Fig. 2. Anonyme, Raymondin aperçoit Mélusine, fin XVe s

Fig. 3. Fr. Boucher, Diane au bain, 1742

Résumé

La scène où un personnage en regarde un autre par le trou d’une cloison ou d’une haie, fréquente dans le roman médiéval, est associée généralement à la notion de voyeurisme. Or, telle catégorie appliquée aux textes médiévaux pose problème : elle présuppose un régime de visibilité qui n’est pas celui du Moyen Age. Le « voyeurisme médiéval » ne se définit pas par l’articulation d’un dispositif optique et d’un dispositif libidinal, mais par l’inscription d’un regard dans un dispositif judiciaire où ce qui est vu a valeur de preuve.

Mots-clés : voyeurisme, dispositif optique, régime de visibilité, Roman de Mélusine, Roman de la violette

 

Abstract

The scene where a character looks at another through the hole in a partition or a hedge, frequent in the medieval novel, is generally associated with the notion of voyeurism. However, such a category applied to medieval texts poses a problem: it presupposes a regime of visibility that is not those of the Middle Ages. “Medieval voyeurism” is not defined by the articulation of an optical device and a libidinal device, but by the inclusion of a gaze in a judicial device where what is seen has the value of proof.

Keywords: voyeurism, optical device, visibility regime, Roman de Mélusine, Roman de la violette

 


 

La miniature ci-contre (fig. 1) provient d’un manuscrit du XVe siècle (BnF fr 24378) du Roman de Gérard de Nevers, mise en prose anonyme, au XVe siècle également, du Roman de la Violette, roman en vers de Gérard de Montreuil écrit un peu avant 1230 [1]. Le cloisonnement de l’image laisse penser que nous avons affaire à trois scènes juxtaposées.
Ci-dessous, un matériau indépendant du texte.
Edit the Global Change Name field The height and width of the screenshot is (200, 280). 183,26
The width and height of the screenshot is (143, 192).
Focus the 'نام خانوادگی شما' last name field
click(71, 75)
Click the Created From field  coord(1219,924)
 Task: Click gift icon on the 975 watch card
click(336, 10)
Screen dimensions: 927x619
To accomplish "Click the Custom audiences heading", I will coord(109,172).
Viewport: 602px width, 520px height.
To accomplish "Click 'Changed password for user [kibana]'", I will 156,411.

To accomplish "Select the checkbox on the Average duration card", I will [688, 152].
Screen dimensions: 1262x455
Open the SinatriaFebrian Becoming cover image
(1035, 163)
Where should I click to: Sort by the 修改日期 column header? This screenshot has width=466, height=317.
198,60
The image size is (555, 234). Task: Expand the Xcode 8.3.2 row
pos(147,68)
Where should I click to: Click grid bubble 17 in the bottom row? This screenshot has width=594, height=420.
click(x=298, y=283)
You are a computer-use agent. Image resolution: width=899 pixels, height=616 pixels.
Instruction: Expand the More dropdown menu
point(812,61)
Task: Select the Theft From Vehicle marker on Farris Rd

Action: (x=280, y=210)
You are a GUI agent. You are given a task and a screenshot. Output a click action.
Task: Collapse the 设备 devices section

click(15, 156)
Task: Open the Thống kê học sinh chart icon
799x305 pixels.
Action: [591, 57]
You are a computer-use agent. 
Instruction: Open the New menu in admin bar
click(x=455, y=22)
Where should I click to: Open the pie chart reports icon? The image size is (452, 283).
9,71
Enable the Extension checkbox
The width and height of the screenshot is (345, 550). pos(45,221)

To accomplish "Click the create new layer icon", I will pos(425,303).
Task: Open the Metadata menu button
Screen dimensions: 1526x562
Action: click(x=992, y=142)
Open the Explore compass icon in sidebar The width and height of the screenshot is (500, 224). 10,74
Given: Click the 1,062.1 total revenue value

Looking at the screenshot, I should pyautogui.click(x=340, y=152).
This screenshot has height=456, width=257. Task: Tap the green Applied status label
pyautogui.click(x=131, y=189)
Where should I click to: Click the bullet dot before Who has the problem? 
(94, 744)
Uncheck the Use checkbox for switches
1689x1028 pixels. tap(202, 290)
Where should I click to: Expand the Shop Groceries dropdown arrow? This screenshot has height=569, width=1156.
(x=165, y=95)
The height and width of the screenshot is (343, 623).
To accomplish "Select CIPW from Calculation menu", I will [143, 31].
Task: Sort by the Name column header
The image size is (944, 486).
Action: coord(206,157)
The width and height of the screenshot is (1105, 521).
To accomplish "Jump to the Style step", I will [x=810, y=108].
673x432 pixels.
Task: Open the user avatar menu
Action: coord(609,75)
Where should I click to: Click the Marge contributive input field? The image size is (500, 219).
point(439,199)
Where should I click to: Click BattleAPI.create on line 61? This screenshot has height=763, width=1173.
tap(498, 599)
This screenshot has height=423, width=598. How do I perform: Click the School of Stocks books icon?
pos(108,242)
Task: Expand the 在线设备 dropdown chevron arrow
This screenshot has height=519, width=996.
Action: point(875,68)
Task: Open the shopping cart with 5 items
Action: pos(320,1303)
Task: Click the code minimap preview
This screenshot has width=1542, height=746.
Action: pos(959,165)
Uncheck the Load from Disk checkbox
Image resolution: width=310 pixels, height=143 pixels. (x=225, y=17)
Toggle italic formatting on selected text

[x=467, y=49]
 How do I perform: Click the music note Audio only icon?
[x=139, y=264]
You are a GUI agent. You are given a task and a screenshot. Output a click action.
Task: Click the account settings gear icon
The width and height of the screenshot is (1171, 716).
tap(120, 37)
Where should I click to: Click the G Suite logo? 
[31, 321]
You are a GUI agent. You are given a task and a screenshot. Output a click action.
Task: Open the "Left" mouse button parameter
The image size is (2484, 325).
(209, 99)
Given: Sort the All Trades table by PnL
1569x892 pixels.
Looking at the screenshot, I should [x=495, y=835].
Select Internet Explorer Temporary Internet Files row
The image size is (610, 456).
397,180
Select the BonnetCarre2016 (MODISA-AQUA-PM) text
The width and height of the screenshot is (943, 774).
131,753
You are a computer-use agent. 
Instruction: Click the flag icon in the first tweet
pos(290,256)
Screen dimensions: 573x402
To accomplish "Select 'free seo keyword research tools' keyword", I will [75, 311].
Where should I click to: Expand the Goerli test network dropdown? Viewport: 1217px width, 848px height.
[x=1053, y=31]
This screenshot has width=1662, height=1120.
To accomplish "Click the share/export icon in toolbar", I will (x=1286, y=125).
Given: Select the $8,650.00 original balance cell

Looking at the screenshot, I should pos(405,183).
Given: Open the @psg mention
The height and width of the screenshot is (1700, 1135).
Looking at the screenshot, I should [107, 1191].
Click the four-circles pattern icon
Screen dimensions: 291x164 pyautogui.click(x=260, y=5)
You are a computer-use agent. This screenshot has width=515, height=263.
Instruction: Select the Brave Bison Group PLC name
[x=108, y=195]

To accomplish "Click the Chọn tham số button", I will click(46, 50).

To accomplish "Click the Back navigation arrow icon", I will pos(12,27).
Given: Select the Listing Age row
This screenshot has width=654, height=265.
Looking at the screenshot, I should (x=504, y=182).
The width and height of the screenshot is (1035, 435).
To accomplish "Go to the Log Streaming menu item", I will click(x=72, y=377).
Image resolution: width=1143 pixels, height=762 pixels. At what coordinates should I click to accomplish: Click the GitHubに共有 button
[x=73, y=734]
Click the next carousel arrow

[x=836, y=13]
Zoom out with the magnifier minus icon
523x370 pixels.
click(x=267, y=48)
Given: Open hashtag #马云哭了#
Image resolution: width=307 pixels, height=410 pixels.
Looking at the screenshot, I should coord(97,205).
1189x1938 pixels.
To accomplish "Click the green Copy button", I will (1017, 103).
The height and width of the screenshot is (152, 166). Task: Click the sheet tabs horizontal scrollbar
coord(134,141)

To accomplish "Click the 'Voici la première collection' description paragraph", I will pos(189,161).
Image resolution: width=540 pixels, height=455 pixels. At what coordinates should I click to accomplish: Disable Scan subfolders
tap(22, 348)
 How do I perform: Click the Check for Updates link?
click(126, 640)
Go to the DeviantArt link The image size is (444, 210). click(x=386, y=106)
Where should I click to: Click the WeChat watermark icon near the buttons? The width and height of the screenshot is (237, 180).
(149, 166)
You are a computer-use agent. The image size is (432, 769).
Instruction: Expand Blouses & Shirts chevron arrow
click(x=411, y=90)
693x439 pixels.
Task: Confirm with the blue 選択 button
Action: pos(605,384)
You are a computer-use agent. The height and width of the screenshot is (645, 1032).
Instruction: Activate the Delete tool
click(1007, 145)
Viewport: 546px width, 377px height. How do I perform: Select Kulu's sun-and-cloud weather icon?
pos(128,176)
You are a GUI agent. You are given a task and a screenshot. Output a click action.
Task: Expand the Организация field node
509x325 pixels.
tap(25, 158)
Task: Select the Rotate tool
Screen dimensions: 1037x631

Sur le volet de droite, la servante Gondrée, en robe bleue et cornette, s’entretient avec Euriaut, sa jeune maîtresse, en robe de brocart et coiffée d’un hennin. Gondrée propose à Euriaut de prendre un bain dans la cuve représentée dans le coin droit de l’image. Dans le registre central, la même Gondrée invite un homme à regarder, à travers un trou ménagé dans une cloison, une femme nue prenant son bain. Cet homme s’appelle Lisart. Sur le volet de gauche, enfin, Euriaut (car il s’agit d’elle) se baigne nue dans le cuvier. Qui voudrait y regarder de près remarquerait le dessin d’une fleur juste au-dessus de son sein droit : c’est une « violette », nous dit le texte, violette qui donne son titre au roman. Dans le récit, la demoiselle est regardée à son insu ; à l’image, il semble que le voyeur et la dame se regardent tous deux à travers le trou de la cloison.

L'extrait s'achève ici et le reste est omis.